++++ Data under study

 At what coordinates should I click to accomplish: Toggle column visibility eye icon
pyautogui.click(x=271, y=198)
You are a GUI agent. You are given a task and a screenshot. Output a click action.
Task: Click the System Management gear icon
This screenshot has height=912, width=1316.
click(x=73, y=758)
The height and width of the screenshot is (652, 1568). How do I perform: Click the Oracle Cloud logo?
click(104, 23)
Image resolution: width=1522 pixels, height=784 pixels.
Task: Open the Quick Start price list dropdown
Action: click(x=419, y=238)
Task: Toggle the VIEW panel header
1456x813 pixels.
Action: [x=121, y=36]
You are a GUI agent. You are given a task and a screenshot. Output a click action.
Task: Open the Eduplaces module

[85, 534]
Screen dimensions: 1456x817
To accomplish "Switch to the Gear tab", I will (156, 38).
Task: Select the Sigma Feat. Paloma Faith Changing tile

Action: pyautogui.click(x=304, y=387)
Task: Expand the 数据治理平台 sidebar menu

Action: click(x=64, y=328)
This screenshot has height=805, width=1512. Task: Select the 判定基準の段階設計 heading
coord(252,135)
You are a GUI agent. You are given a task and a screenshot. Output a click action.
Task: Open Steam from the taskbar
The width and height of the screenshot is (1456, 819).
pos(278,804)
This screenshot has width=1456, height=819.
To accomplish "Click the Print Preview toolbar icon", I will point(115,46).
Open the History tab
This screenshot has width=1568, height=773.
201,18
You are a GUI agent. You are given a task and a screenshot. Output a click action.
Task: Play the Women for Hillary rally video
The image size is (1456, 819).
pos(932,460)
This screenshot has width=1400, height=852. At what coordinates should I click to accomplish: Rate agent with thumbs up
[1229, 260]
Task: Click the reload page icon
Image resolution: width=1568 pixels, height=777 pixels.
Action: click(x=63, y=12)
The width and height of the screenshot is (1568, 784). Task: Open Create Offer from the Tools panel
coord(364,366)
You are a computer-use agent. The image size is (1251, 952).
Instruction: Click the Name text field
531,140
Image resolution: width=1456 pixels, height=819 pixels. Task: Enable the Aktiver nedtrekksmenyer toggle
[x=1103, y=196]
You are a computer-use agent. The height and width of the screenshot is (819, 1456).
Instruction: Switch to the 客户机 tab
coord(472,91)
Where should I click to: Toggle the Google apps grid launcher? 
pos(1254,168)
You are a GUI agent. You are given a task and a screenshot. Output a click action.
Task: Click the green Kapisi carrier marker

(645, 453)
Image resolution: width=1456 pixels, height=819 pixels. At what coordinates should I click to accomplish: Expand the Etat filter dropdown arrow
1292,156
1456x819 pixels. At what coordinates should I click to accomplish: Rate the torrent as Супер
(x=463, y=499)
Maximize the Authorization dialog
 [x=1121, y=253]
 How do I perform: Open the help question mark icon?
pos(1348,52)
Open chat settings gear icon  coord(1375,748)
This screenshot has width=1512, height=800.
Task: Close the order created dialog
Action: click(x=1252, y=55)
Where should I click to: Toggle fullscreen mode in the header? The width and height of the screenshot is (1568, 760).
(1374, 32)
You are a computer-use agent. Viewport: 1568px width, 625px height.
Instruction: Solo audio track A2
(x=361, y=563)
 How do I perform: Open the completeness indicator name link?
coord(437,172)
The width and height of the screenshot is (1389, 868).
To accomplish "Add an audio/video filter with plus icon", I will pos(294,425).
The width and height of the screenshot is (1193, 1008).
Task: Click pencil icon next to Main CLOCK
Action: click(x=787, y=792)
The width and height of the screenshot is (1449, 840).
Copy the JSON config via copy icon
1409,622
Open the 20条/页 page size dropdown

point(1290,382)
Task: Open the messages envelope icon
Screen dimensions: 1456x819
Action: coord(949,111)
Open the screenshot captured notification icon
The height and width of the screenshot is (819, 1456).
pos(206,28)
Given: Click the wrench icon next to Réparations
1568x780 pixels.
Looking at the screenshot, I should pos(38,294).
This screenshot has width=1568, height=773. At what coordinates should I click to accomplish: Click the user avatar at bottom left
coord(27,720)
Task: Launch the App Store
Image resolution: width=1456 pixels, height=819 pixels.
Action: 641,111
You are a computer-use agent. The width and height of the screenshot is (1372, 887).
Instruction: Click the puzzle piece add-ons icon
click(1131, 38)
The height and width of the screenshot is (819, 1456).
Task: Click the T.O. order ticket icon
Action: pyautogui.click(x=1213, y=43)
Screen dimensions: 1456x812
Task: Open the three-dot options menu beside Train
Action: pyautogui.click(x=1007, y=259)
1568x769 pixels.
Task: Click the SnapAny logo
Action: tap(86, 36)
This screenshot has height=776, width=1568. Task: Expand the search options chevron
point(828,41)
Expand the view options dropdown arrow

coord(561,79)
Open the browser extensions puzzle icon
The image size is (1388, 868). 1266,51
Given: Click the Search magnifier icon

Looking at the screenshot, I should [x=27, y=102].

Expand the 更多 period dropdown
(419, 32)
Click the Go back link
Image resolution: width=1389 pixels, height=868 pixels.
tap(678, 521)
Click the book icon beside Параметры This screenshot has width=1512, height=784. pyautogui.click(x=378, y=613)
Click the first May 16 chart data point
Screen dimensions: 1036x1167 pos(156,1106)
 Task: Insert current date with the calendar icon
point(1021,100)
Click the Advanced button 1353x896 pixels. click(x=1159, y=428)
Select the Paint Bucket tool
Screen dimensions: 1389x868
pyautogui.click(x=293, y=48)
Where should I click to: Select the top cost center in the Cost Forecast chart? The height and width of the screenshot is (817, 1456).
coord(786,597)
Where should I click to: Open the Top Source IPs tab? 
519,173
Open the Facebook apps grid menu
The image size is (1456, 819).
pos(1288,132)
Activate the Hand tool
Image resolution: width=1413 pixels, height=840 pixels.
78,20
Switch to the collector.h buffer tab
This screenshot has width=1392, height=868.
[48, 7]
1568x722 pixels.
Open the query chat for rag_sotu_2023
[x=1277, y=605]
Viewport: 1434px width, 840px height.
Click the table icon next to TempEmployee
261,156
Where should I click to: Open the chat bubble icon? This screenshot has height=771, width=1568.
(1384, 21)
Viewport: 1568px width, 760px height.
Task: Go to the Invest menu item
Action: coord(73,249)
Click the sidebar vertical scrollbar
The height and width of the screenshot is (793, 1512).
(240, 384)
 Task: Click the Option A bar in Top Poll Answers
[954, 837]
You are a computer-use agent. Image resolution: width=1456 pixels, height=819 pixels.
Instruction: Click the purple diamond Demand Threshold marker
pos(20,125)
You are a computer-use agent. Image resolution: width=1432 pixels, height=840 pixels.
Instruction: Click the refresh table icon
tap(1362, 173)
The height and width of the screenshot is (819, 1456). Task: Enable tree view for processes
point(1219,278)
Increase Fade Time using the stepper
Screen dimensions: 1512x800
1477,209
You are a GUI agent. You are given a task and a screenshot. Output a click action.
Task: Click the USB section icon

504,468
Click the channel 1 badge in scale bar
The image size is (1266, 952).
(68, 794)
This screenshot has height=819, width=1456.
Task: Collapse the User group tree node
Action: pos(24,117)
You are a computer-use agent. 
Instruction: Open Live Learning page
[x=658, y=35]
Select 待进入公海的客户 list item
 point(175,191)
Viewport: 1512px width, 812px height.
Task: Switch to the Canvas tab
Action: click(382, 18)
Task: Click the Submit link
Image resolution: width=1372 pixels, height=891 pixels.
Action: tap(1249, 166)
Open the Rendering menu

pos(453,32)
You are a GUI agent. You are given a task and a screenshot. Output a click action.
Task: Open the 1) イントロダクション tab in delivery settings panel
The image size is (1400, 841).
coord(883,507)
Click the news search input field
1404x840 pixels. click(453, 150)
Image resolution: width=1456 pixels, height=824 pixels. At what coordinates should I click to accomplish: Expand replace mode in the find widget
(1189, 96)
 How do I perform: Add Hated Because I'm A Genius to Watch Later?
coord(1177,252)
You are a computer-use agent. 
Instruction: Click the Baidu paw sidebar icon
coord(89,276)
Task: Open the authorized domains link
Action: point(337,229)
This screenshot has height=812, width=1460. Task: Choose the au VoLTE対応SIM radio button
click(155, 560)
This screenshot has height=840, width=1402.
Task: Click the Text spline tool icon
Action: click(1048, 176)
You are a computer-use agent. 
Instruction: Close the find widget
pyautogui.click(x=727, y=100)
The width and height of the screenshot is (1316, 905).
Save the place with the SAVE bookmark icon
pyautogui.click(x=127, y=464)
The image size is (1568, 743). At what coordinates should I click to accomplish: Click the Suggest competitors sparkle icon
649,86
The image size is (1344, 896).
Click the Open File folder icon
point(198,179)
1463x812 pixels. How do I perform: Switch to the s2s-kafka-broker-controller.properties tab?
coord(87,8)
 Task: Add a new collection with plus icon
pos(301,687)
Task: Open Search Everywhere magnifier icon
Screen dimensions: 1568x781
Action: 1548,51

++++++++

[The problem]:
Whenever the string "computer" shows up in a line of the entries, copy that line.

[Written answer]:
You are a computer-use agent. The image size is (1251, 952).
You are a computer-use agent. The height and width of the screenshot is (819, 1456).
You are a computer-use agent. Viewport: 1568px width, 625px height.
You are a computer-use agent. The width and height of the screenshot is (1372, 887).
You are a computer-use agent. Image resolution: width=1456 pixels, height=819 pixels.
You are a computer-use agent. Image resolution: width=1432 pixels, height=840 pixels.
You are a computer-use agent. 
You are a computer-use agent. 
You are a computer-use agent. 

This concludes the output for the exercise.